Palestine, Ohio – Residents in and around Palestine, Ohio, are growing increasingly concerned about toxins in the air and water following the February 3 train derailment that caused the release of vinyl chloride and other hazardous chemicals. In the days following the incident, thousands of fish have died, and residents are reporting sickness and death of their pets and livestock.
According to the Ohio Department of Natural Resources, at least 3,500 fish have died because of the toxic chemical that has infiltrated area streams. In the town of Lima, which is approximately 10 miles from the crash site, residents have reported the sudden death of their chickens.
Amanda Breshears tells WKNB News:
“I’m beyond upset and quite panicked, ’cause this, they may be just chickens, but they’re family,”,
Breshears said that her chickens were healthy and acting normally on Monday, and by Wednesday they were dead.
-=-=-
**Things to do**
a) Copy the passage of the derailment report that begins at the words "Palestine, Ohio –" and ends after the words "pets and livestock.".
b) For each statement, say yes or no depending on whether the derailment report agrees, and quote the words that decide it. (i) The Ohio Department of Natural Resources puts the number of dead fish at no fewer than 3,500. (ii) Lima lies about 20 miles from the crash site. (iii) Breshears said her chickens were already sick on Monday.
c) Continue the derailment report, starting after its final sentence.
None of the items below are needed to work with the derailment report.

**Data**
-=-=-
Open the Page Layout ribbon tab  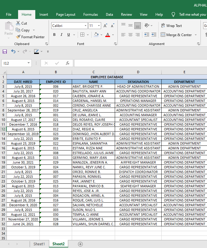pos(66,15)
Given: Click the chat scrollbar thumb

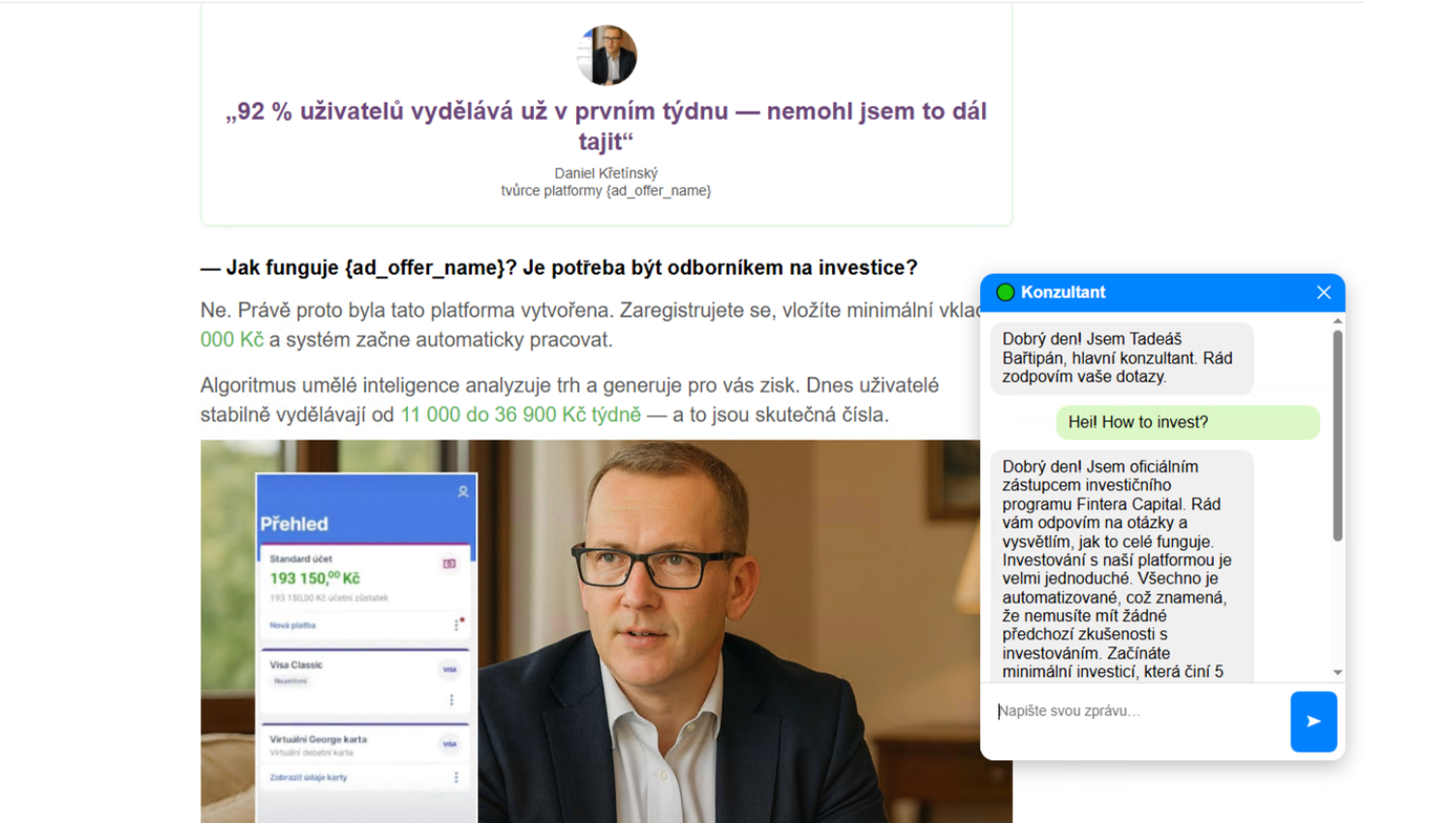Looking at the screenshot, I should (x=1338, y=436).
-=-=-
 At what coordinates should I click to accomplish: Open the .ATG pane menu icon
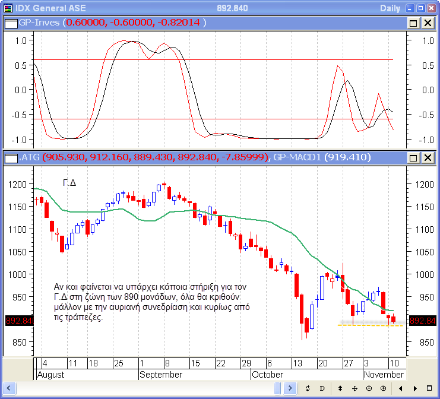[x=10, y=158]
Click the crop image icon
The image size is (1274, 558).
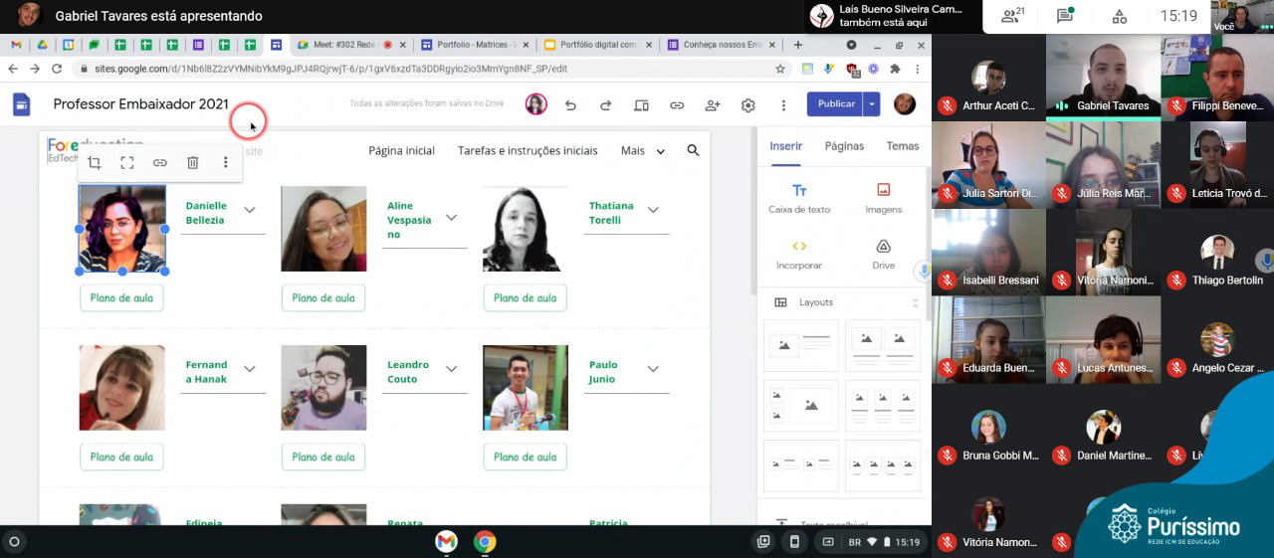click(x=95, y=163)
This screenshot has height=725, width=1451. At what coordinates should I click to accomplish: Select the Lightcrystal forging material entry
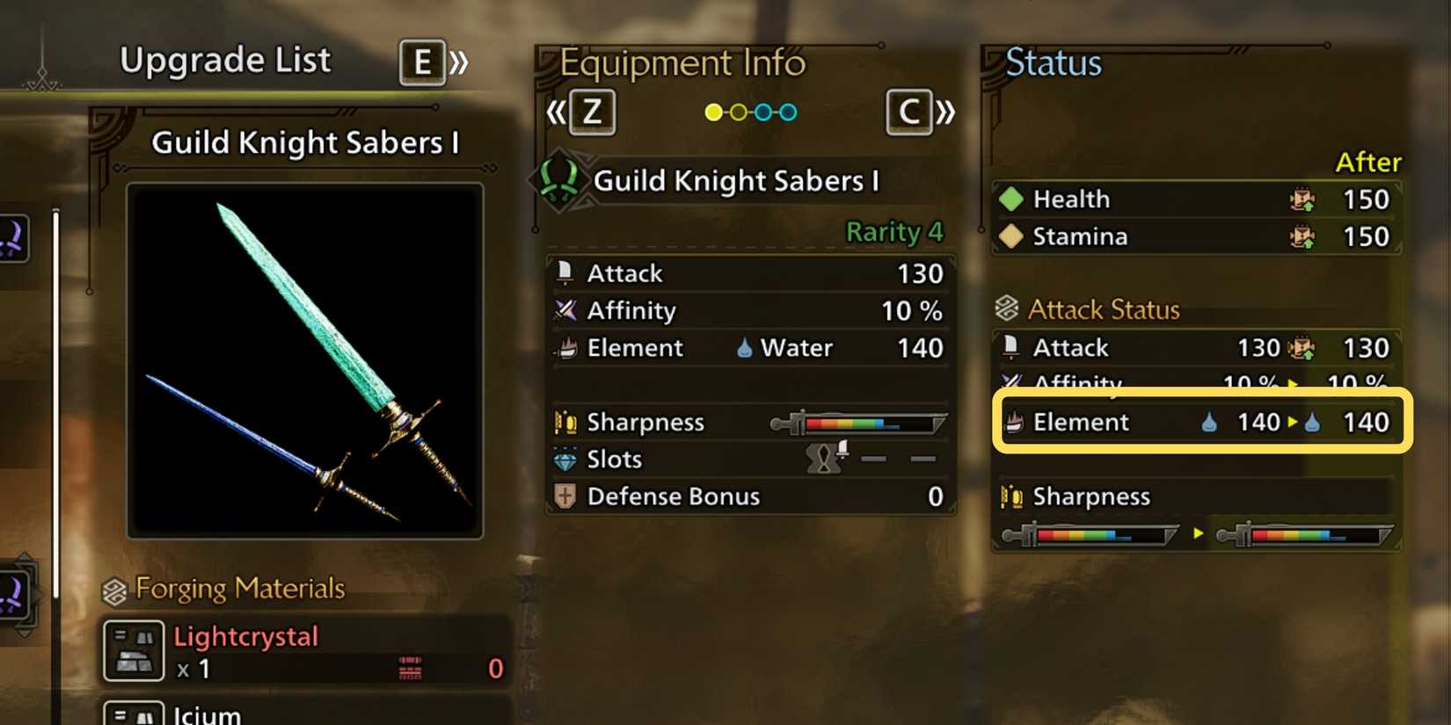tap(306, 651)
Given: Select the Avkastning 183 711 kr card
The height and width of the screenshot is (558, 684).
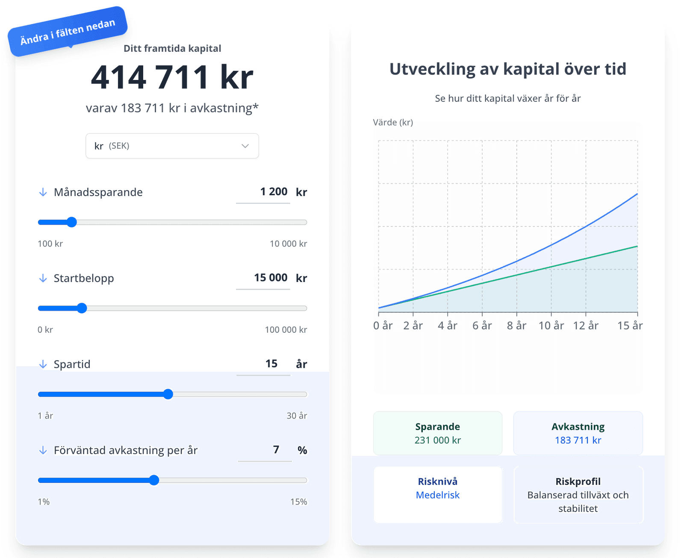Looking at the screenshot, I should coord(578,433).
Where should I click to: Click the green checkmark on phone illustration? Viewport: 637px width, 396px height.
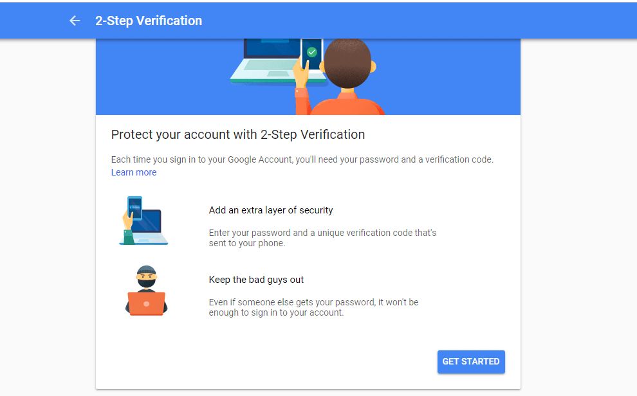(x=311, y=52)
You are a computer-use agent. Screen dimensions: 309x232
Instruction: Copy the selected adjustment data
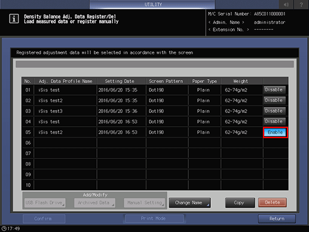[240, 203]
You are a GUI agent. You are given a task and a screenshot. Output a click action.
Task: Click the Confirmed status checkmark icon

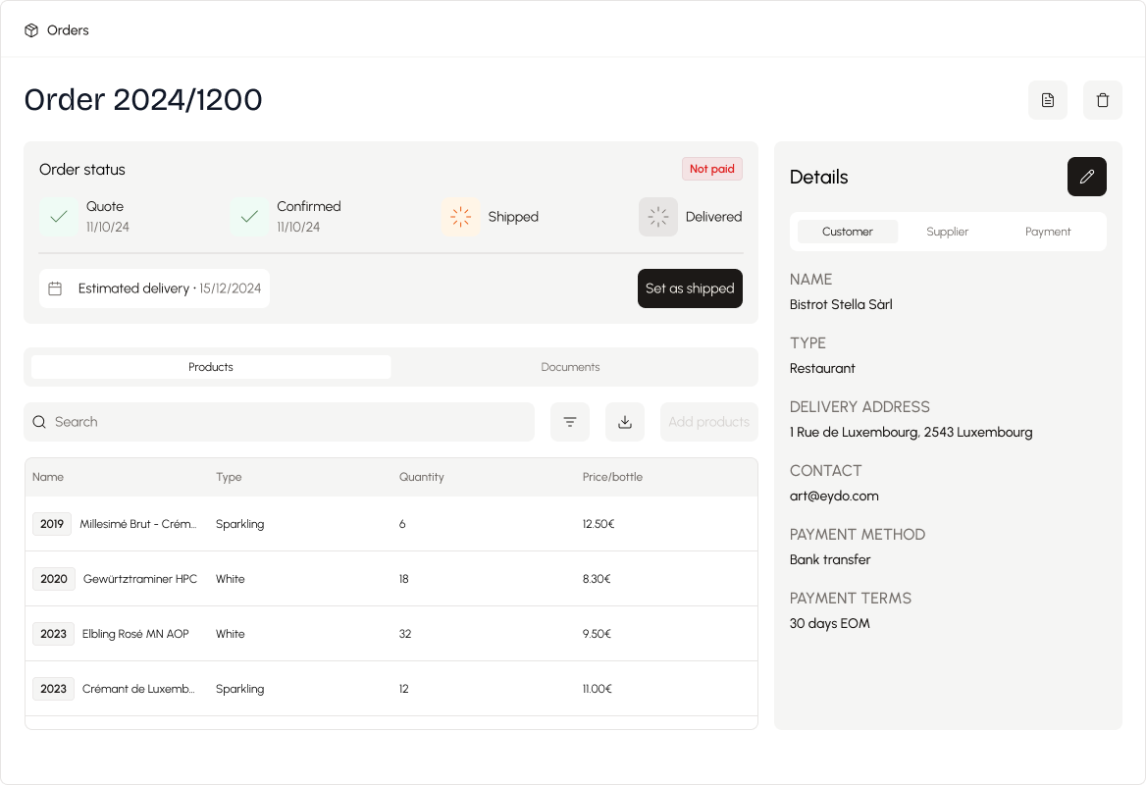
-=-=-
**Expected outputs**
a)
Palestine, Ohio – Residents in and around Palestine, Ohio, are growing increasingly concerned about toxins in the air and water following the February 3 train derailment that caused the release of vinyl chloride and other hazardous chemicals. In the days following the incident, thousands of fish have died, and residents are reporting sickness and death of their pets and livestock.

b)
(i) Yes: "According to the Ohio Department of Natural Resources, at least 3,500 fish have died because of the toxic chemical that has infiltrated area streams."
(ii) No: "In the town of Lima, which is approximately 10 miles from the crash site"
(iii) No: "Breshears said that her chickens were healthy and acting normally on Monday, and by Wednesday they were dead."

c)
Taylor Holzer, who rescues foxes, has reported that one fox died after being exposed to the toxic fumes, and others are showing signs of sickness.
The chemicals on the derailed train were set on fire in order to prevent an explosion, and the massive plume of black smoke has caused a great deal of concern among people who live in the area. Despite those concerns, and the known hazards of the vinyl chloride chemical, officials have assured residents that the air quality is okay, and the water has not been contaminated.
As reported by CBS News, the train was also carrying butyl acrylate, ethylene glycol monobutyl ether, ethylhexyl acrylate and isobutylene.